NecessaryUDS should be strongly considered prior to any invasive, potentially morbid, or irreversible procedure for stress incontinence, pelvic organ prolapse, or lower urinary tract symptoms . Clinicians should perform pressure flow studies in men when it is important to definitively determine if outlet obstruction is present with lower urinary tract symptoms. Lastly, urodynamics should be utilized to establish a baseline for patients with neurogenic bladder dysfunction who will require long term urologic management. Voiding symptoms in this patient population can change over time; urodynamics allows for objective analysis and assists in directing therapy to prevent damage to the upper urinary tracts.
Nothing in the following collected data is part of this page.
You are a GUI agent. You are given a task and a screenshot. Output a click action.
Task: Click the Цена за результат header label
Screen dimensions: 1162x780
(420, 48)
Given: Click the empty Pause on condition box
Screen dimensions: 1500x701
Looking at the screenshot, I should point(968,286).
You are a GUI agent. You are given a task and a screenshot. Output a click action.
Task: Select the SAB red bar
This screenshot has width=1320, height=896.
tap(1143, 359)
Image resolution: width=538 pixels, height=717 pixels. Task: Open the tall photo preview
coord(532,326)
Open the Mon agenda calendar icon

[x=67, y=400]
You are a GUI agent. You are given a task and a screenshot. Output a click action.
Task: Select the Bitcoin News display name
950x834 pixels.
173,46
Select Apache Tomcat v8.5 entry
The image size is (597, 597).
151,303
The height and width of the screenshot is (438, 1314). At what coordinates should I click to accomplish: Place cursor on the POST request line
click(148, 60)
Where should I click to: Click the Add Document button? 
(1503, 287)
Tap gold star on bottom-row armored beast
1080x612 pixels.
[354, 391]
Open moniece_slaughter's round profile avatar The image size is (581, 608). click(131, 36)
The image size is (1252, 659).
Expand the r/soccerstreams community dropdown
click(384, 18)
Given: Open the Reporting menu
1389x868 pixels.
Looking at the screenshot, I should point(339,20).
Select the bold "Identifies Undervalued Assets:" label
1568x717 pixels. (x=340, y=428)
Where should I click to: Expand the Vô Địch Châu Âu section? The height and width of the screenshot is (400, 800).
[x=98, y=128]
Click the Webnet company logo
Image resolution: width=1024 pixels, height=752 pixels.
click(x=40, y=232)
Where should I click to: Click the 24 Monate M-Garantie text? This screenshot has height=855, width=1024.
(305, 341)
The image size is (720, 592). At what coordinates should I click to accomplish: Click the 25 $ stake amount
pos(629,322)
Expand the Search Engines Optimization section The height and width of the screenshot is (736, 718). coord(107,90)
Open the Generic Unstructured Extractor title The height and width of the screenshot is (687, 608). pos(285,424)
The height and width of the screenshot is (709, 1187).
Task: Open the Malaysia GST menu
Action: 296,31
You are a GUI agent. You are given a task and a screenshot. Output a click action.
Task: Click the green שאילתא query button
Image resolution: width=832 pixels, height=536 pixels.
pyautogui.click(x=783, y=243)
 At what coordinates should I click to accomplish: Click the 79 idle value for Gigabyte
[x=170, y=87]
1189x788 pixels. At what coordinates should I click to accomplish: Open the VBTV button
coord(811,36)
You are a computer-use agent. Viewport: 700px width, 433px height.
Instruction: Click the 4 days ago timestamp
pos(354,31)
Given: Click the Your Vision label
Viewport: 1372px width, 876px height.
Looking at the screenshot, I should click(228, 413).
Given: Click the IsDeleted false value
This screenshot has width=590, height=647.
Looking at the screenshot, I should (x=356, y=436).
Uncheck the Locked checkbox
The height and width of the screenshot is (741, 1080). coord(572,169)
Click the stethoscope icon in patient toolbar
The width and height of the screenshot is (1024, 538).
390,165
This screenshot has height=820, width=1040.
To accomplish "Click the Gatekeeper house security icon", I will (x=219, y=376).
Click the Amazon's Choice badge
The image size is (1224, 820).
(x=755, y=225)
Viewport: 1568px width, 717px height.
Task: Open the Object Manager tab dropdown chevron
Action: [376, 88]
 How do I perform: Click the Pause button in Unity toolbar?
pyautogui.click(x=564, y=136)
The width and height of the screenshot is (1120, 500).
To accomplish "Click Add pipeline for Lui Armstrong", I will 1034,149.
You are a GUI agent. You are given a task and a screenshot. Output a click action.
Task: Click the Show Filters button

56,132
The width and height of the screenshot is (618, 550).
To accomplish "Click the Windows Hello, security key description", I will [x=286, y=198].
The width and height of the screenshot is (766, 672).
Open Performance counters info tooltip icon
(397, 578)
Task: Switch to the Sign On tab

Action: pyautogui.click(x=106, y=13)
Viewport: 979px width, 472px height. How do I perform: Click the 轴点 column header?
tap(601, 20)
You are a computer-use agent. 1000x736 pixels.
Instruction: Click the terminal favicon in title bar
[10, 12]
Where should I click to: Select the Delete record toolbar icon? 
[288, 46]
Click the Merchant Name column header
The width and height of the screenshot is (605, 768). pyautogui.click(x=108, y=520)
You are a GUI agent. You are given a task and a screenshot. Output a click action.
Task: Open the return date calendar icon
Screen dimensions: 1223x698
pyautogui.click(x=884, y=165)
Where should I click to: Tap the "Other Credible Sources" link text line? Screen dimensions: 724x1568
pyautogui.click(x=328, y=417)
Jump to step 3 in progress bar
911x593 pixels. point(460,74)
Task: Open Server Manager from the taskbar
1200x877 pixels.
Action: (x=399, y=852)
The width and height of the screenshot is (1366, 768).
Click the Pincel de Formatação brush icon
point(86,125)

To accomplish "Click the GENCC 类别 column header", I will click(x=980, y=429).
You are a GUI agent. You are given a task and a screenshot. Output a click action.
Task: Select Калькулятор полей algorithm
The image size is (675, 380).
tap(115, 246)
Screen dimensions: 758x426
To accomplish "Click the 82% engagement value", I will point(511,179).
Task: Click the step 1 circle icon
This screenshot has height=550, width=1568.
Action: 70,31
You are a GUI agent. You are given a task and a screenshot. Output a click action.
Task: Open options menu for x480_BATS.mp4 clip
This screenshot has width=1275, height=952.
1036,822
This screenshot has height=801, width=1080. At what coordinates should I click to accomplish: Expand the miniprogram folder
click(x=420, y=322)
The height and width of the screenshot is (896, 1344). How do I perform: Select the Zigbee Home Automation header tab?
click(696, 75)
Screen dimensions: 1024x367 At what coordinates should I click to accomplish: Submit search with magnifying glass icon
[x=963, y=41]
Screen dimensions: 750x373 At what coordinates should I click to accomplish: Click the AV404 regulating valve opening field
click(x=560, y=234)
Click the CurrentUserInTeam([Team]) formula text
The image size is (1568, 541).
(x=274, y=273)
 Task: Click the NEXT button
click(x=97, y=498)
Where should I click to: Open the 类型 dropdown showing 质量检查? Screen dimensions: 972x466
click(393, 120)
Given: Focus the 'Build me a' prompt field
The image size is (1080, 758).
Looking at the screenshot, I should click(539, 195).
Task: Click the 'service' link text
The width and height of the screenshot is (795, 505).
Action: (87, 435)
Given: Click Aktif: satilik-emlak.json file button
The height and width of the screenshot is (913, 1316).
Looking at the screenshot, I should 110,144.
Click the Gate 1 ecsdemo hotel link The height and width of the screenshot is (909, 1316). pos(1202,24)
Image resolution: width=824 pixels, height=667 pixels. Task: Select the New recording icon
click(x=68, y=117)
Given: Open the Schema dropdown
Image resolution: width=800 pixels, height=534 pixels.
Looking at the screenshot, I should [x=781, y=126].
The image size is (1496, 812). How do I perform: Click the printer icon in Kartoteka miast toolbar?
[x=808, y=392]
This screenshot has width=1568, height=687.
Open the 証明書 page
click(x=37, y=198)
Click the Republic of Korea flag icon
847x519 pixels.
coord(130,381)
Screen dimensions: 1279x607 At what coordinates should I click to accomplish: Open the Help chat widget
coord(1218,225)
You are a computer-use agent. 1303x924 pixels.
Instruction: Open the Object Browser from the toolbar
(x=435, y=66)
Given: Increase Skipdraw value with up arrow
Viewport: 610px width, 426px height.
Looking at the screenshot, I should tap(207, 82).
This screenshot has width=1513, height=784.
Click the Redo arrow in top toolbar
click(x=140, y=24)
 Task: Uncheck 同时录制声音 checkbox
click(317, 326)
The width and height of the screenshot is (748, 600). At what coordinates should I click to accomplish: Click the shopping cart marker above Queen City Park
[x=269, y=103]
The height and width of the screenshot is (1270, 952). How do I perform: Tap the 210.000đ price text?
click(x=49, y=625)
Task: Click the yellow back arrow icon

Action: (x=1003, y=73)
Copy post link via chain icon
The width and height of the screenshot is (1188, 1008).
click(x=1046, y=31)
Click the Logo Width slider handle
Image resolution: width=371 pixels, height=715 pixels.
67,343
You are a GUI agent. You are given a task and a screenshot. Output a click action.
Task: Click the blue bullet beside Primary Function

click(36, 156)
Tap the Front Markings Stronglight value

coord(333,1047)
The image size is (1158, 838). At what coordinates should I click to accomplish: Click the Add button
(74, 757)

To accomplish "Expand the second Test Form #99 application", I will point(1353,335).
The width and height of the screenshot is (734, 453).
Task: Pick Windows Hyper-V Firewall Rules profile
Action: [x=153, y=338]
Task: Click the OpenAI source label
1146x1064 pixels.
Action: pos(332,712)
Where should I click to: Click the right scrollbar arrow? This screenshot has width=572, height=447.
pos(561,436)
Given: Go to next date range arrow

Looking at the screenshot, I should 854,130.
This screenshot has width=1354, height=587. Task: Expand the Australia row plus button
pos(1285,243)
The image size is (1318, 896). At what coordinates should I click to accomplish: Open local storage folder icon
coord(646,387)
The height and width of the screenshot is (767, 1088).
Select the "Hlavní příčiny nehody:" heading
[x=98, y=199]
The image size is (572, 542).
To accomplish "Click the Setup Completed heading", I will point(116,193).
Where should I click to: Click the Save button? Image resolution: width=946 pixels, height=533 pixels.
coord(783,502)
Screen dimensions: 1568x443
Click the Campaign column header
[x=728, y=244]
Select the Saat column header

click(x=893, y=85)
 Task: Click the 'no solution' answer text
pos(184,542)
Neurogenic bladder patients at high risk who should be considered for this include those with spina bifida, spinal cord injury, myelomeningocele, and anorectal abnormalities (Table 3).

Table 3 Recommendation for the use of UDS

Patient Preparation and Education

Patient preparation for urodynamic testing is essential, contributing to both the efficiency and usefulness of the test as well as to patient comfort. Although typically well tolerated, urodynamics can generate feelings of anxiety, discomfort, and embarrassment; all of which may drastically effect the outcomes of the testing. Prior to proceeding, all patient questions should be answered thoroughly. At our institution, patients also receive standard directions (Table 4) instructing them as to the following:

Table 4 Patient instructions for urodynamic testing
  • Do not fast.

  • Take regularly scheduled home medications.

  • Arrive with a full bladder

  • A urinalysis will be checked. If infected, the test will be rescheduled.

  • Expect mild dysuria, hematuria, and/or increased bladder sensitivity for approximately 24 h after testing

At the time of procedure, informed consent should be signed and a final “time out” performed in accordance with institutional standards. Finally, patients with neurogenic bowels may need to be instructed to have a bowel cleanout the night before the procedure.

Periprocedural Antibiotic Treatment and Guidelines

For the average individual, urodynamics is minimally traumatic and has a low risk of causing urinary tract infections. Several randomized controlled trials demonstrate no reduction of infection rates with prophylaxis [1719]. The American Urological Association antimicrobial prophylaxis guidelines state that antibiotic prophylaxis before urodynamics is indicated only in patients with specific risk factors [20]. These include advanced age, anatomic anomalies, poor nutrition, smoking, chronic corticosteroid use, immunodeficiency, externalized catheters, colonized materials, coexistent infection, and prolonged hospitalization. If antibiotics are used prophylactically, recommended drugs include oral fluoroquinolones or trimethroprim-sulfamethoxazole. However, the clinician should make use of local institutional antibiograms and consider patient allergies when selecting appropriate coverage.

Conclusion

Urodynamics is an important tool for the clinician who treats lower urinary tract dysfunction. However, this testing cannot be used in isolation and does require appropriate clinical workup prior to proceeding. With proper history, physical, and ancillary studies, the clinician can effectively select and conduct urodynamic studies to better answer clinical questions while best serving their patients.